**Exercise data**:
▶
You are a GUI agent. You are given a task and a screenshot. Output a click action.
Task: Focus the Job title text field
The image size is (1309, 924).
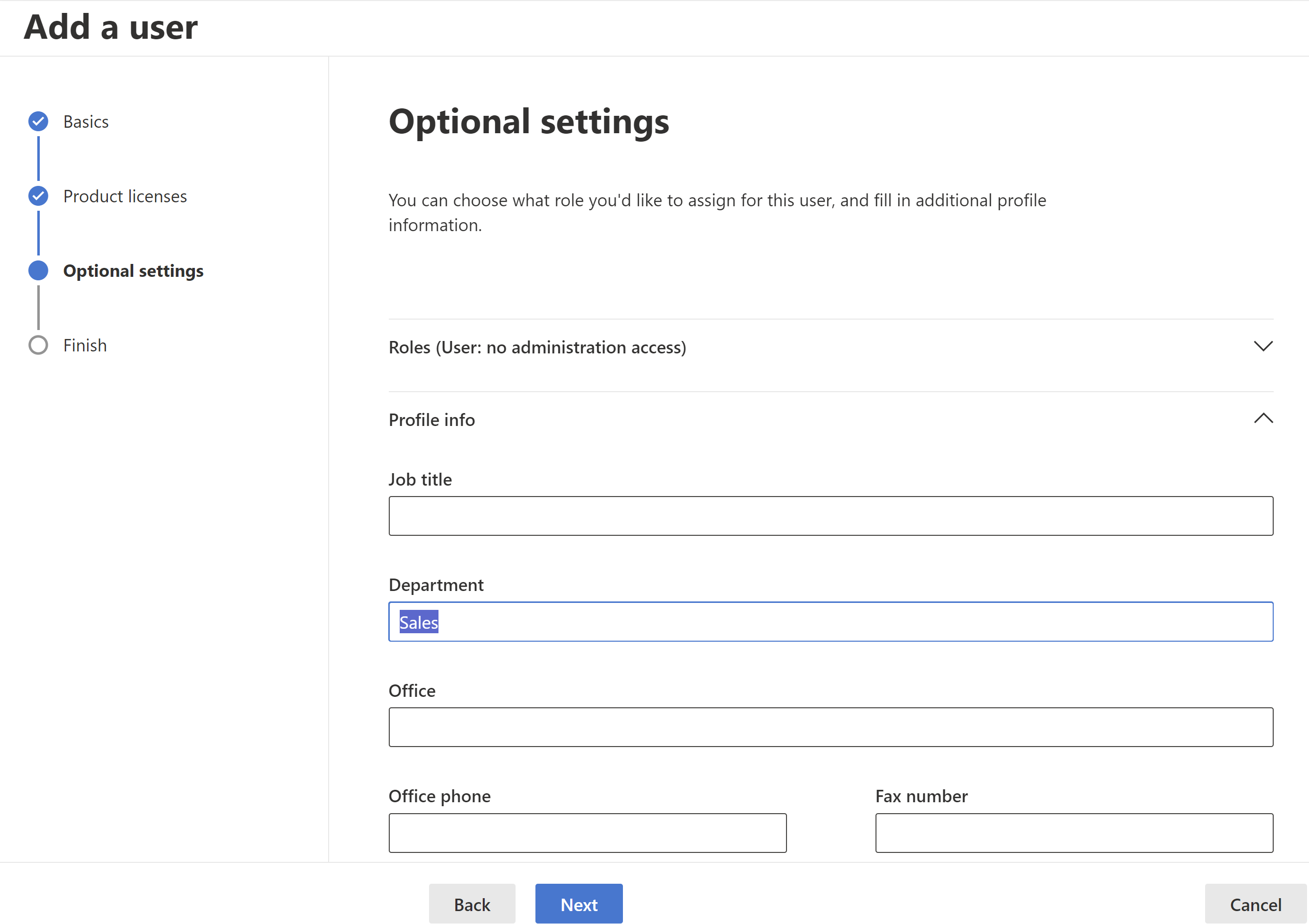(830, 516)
◀
▶
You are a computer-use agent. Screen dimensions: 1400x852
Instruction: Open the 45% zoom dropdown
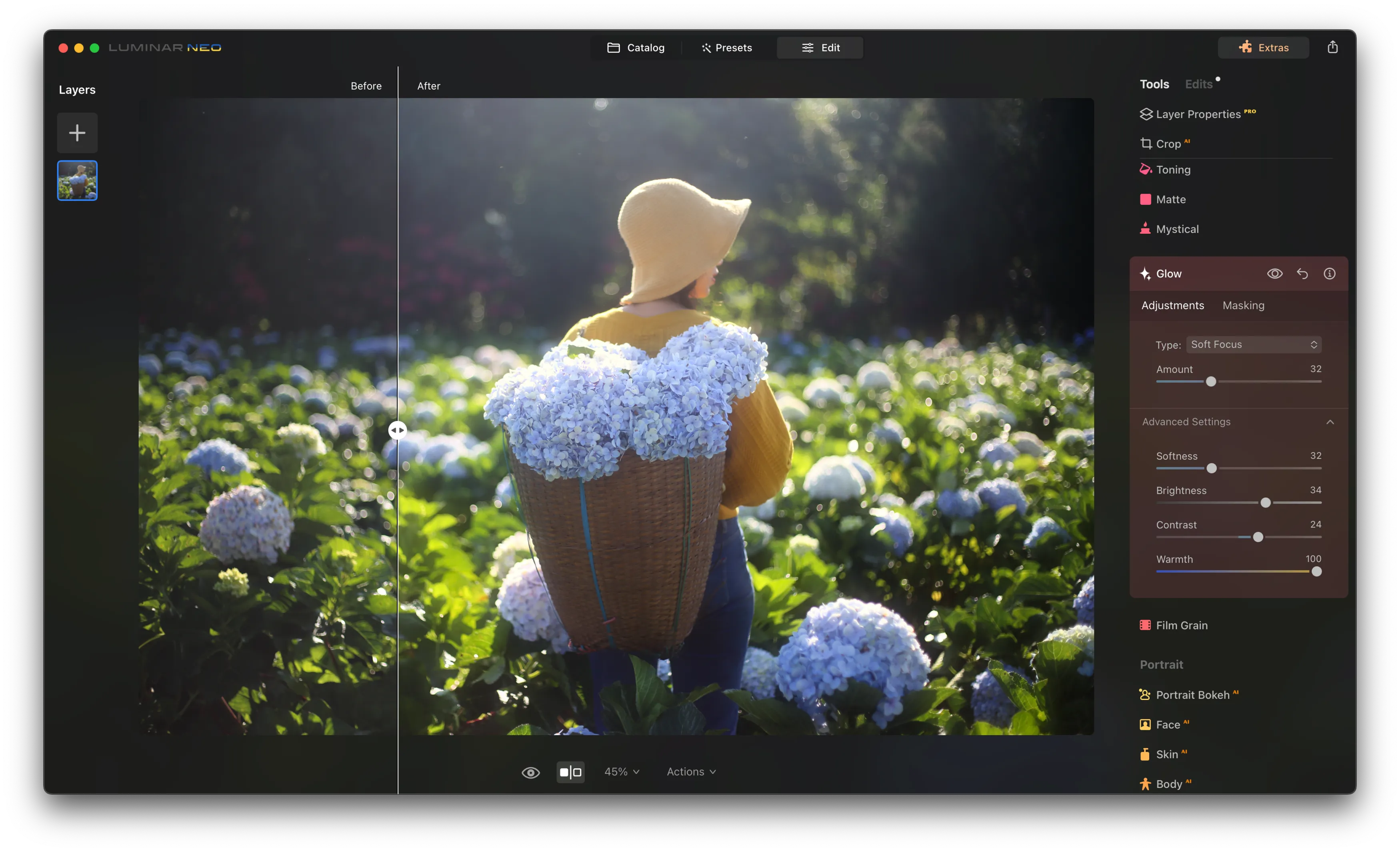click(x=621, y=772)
◀
▶
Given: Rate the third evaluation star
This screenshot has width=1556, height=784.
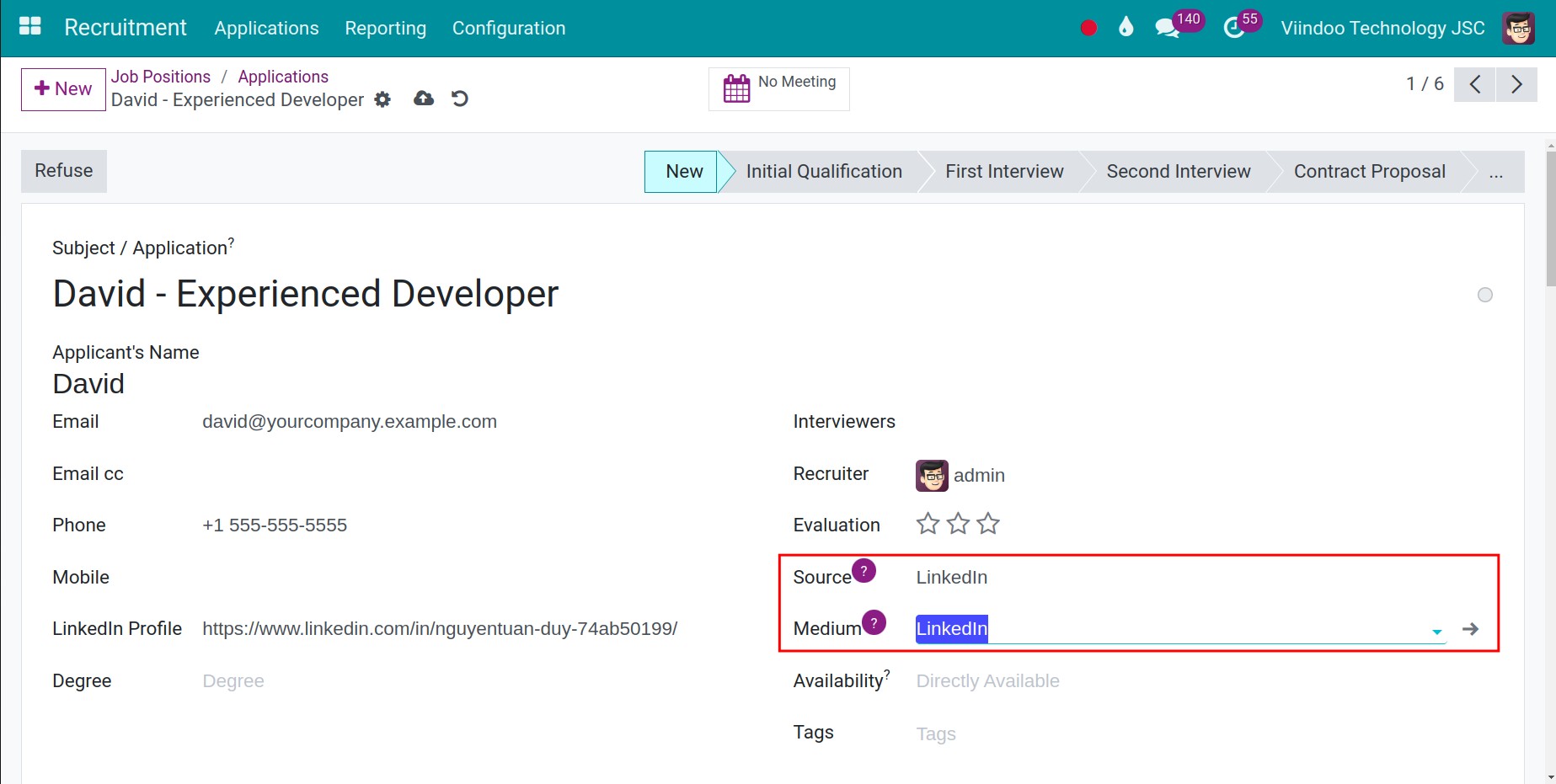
◀
**Task**: Reply with the count alone: how many lines of the records contain the string "agent"?

**Output below**: 2